Oftentimes parents want to shield their children from the pain of grief. They stuff down their grief and pretend to be okay in an effort to not burden their children with their own emotions. They hide their tears, avoid talking about the loved one who has passed, and then expect their children to lean on them when they are feeling big emotions.
Then, guess what children do. The adage “monkey see, monkey do” is the most accurate description of children watching their parents suppress their grief and pretend to be fine, and then repeating that parental example in themselves. With the best of intentions, parents end up helping their children to suppress grief, as opposed to expressing it in a safe way.
Tips to support your child in grief
Show your children your grief.
Yes, this is uncomfortable. Yes, this is the opposite of what you may believe about how to “be there” for your child, but trust me when I tell you that children will only know what grief should look like by watching their parents do it. If you, as a parent, have maladaptive strategies for coping with grief, your child is watching, and they will mirror what you do. Be aware of how you want your child to show their grief. Do you want them to feel comfortable crying in front of you? Then you’d better start getting comfortable crying in front of them. Do you want them to be able to ask for help? Then you’d better be willing to show them how it’s done. Sure, at first it feels uncomfortable, maybe even counterintuitive, but I can promise that if you can get past your own mental block about expressing grief, your child will be better for it.
Talk about the person who died.
Just as you want to protect your child from feeling sad, they want to protect you from the same thing. For this reason, they will often avoid talking about the person who has died. The problem with this is that we must talk about the person who died to help in the healing process. Parents can lead by example by bringing up the person who died -- a memory, a silly thing they used to do, something about them that pops into your head. Anything. Just talk about them. The main reason people give for not doing this is that they don’t want to make their child sad. Well, guess what. They’re already sad. Cats out of the bag. What you are doing by not mentioning the person who died is making your child feel like it is not okay to talk about the deceased and causing each of you to grieve alone instead of together.
Use tools to help facilitate conversations about grief and healing.
Sometimes it can feel a little uncomfortable to sit across a table from your child and begin a difficult conversation about grief. Actually, scratch that. That format is always uncomfortable. Kids typically do best with hard conversations when it is not the only thing in front of them. Think about the crazy, off-the-wall things kids say when their hands are busy coloring or playing with Play-Doh. Consider the many tools you can use when talking about grief with your child: photos of their loved one, a stuffed animal to hold onto, a puzzle to pay attention to. The possibilities are endless. In addition to tools that are personal to your child, you may also consider tools made to facilitate grief discussions, like my latest book “Charlie Sue and Marmaduke: A Story of Grief for Children.” This story parallels the grief process and comes with a parent manual that both helps parents ask meaningful questions and helps children work through their feelings of grief, without realizing they are doing it.

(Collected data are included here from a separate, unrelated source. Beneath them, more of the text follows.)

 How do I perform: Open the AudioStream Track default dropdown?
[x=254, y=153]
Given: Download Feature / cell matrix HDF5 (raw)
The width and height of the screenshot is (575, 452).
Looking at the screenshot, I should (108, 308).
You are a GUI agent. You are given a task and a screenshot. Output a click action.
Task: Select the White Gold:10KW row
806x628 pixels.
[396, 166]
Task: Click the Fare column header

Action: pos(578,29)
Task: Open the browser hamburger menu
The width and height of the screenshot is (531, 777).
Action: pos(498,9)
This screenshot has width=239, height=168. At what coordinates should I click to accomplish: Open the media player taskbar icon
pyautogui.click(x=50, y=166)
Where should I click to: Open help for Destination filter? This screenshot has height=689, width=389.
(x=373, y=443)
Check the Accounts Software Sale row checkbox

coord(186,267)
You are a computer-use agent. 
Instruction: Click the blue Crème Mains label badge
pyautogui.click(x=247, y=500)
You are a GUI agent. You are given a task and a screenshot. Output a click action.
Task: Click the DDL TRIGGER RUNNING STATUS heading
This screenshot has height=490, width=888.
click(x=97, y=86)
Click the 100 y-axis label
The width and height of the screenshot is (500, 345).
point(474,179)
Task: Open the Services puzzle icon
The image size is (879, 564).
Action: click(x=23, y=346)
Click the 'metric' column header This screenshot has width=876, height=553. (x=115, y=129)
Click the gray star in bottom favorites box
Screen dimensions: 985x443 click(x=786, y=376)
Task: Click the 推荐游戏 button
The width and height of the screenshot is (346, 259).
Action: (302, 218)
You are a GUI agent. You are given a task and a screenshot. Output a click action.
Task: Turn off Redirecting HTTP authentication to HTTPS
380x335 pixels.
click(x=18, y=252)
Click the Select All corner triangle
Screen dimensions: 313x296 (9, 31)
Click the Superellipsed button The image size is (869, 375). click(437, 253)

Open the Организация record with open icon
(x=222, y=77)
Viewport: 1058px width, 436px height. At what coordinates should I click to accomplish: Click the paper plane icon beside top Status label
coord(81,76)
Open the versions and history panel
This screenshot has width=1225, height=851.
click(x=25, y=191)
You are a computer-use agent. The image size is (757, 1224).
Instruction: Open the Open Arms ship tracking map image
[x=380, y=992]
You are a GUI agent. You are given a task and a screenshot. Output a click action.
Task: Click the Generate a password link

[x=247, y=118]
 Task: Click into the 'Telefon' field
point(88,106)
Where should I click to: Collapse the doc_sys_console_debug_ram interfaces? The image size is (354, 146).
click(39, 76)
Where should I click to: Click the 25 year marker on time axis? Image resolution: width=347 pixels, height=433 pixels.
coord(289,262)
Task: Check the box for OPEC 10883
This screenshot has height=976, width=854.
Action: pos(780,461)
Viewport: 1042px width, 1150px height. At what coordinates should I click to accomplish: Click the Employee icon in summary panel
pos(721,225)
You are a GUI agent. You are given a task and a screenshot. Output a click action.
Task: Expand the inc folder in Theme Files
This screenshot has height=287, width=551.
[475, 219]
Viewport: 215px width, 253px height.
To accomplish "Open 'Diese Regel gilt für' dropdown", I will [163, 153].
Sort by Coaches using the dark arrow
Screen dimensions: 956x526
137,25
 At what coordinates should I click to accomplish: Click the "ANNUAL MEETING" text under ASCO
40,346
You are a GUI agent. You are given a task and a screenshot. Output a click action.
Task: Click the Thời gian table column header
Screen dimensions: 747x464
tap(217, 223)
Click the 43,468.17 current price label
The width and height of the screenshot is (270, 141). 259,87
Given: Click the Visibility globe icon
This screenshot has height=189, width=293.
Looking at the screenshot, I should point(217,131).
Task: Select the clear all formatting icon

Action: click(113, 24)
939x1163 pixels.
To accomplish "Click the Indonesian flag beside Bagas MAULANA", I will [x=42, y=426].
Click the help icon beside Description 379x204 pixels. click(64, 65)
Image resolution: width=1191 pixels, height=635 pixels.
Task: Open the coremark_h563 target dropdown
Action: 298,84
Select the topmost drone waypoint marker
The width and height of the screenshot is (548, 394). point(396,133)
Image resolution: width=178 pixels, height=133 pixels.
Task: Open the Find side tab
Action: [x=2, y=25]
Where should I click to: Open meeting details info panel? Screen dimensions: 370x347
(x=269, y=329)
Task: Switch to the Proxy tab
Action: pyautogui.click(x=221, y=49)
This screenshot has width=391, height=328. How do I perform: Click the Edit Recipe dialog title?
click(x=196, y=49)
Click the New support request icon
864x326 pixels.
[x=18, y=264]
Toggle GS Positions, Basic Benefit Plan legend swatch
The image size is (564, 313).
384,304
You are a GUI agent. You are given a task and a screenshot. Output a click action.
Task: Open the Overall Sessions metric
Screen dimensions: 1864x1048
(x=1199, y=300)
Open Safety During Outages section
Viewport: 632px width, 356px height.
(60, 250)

As a parent, finding ways to support your child through grief can feel overwhelming. One thing to remember is that you are their role model for all things. If you are not able to process through your feelings of grief, consider enlisting support for yourself so that you can be a support for your child. And, if your grief that doesn’t get easier with time, you may want to consider professional treatment for mood or anxiety symptoms.
One more thing to remember: You can do this!